== Instructions for the task ==
In the material below, find the line with "The height and width of the screenshot is (287, 510)." and the line with "Open Speichern split-button arrow menu". Output exactly those two lines and all lines between them, leaving out pictures.

== Material for this task ==
╭──
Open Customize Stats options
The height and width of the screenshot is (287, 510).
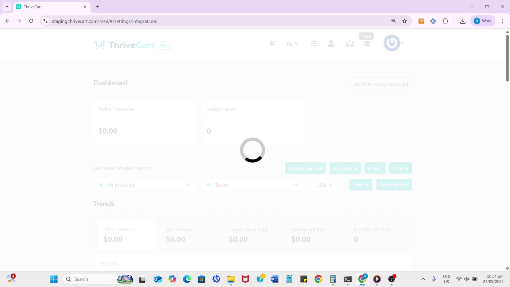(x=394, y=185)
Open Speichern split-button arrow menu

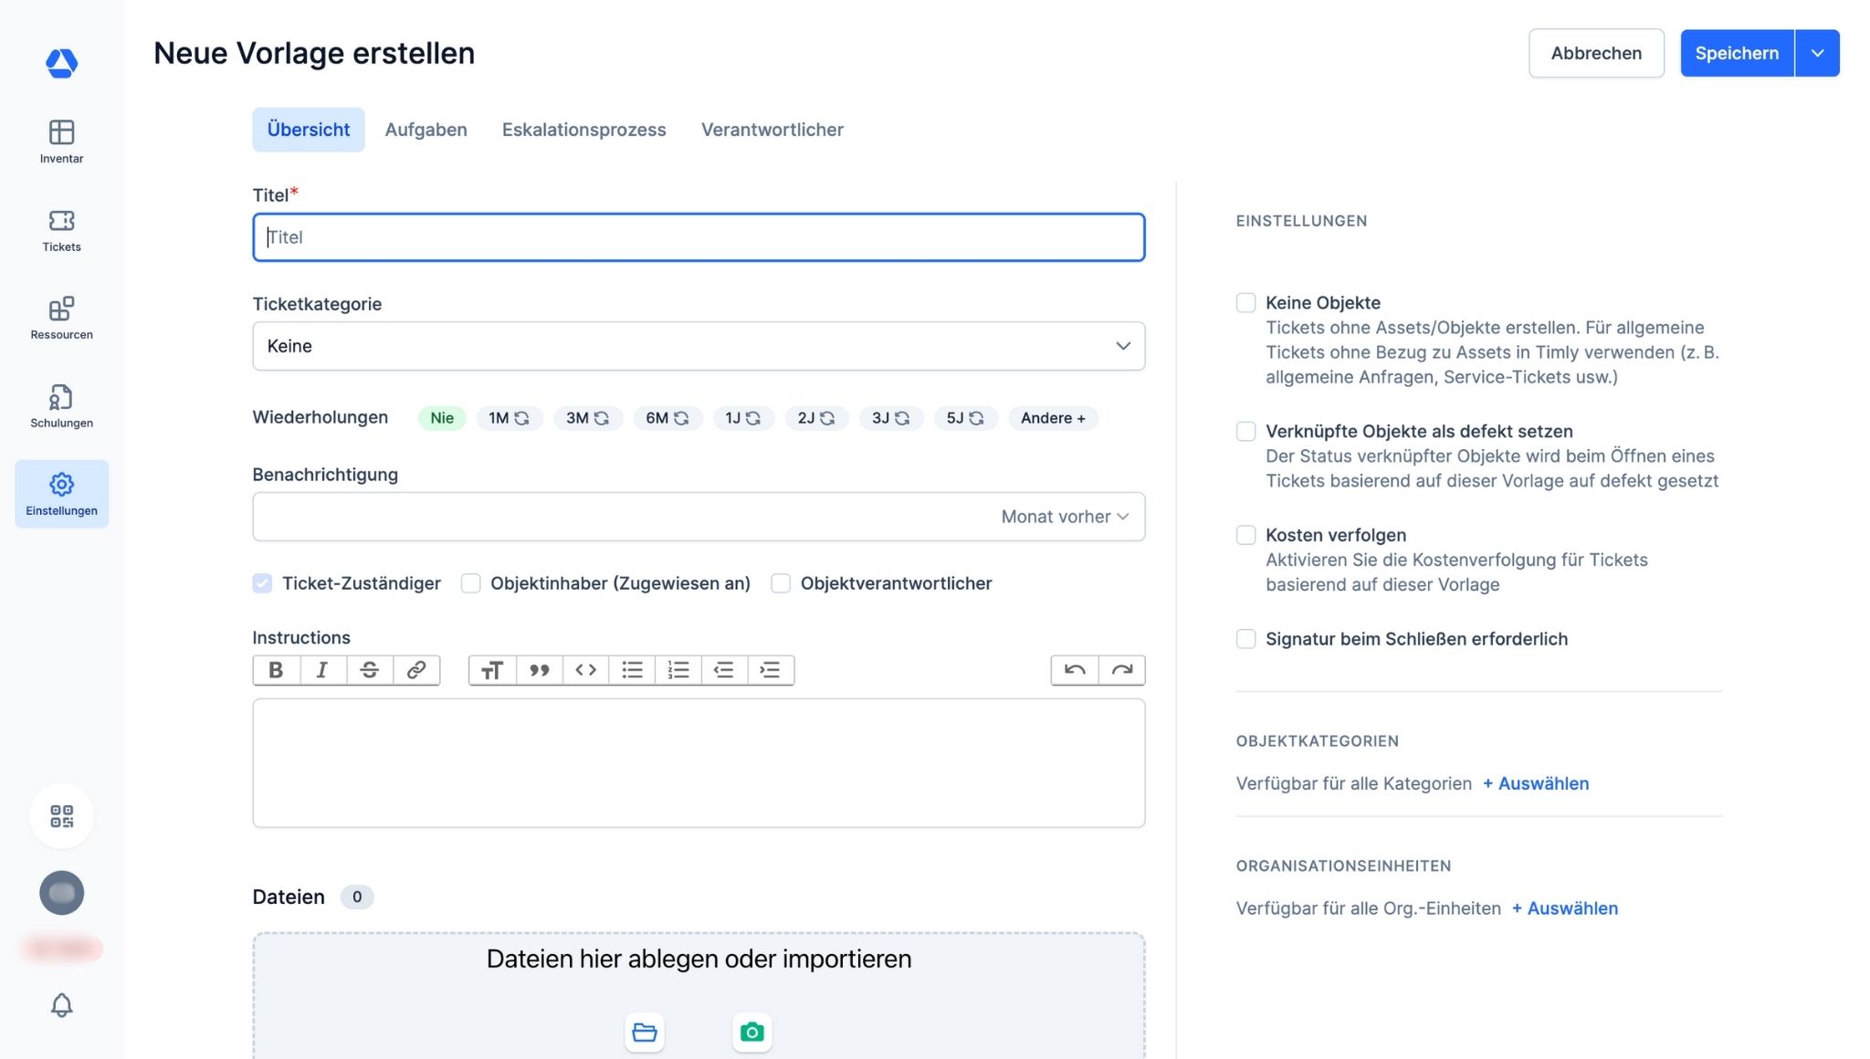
╰──
╭──
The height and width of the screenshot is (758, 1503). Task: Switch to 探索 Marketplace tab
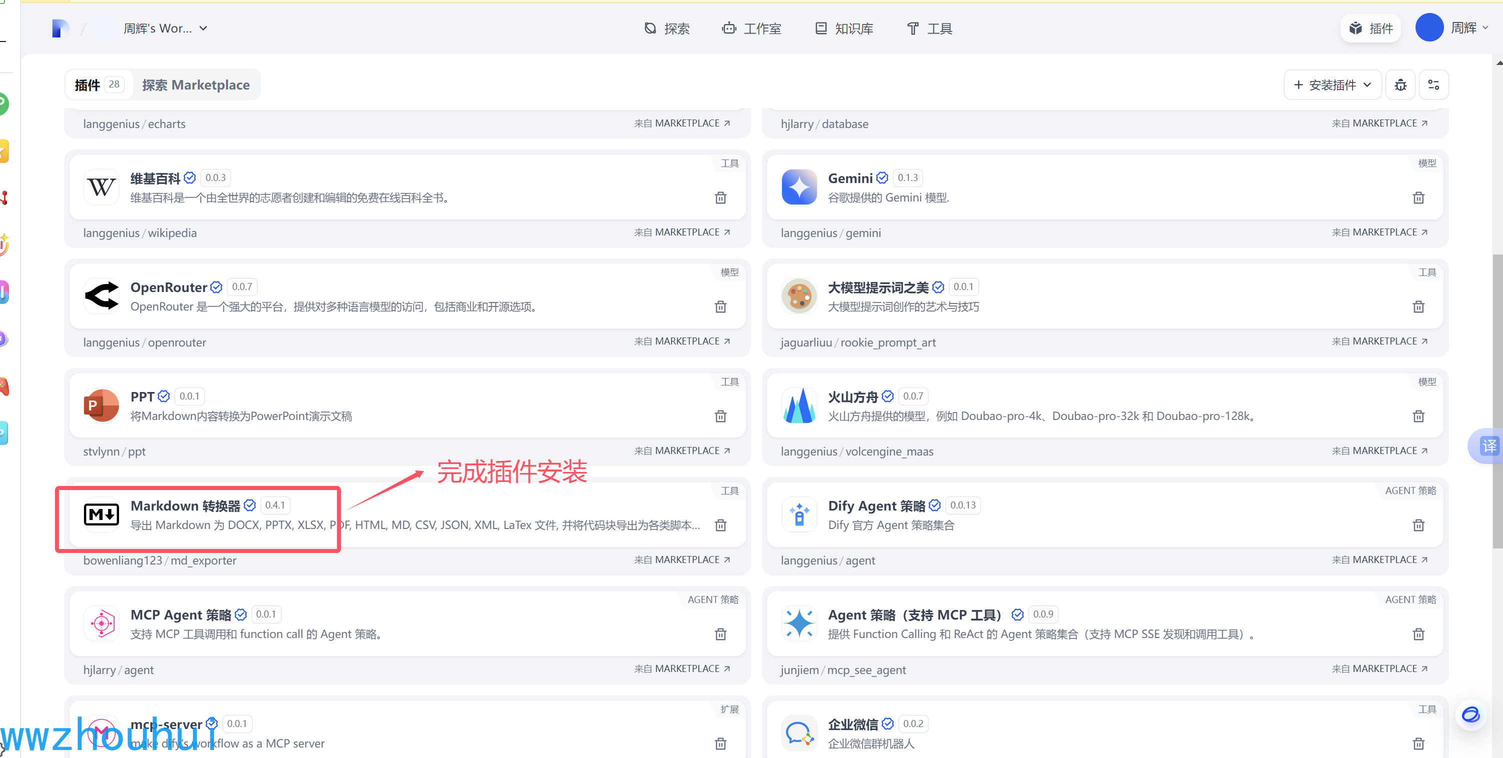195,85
╰──
== Written solution ==
The height and width of the screenshot is (287, 510).
(x=394, y=185)
Open Speichern split-button arrow menu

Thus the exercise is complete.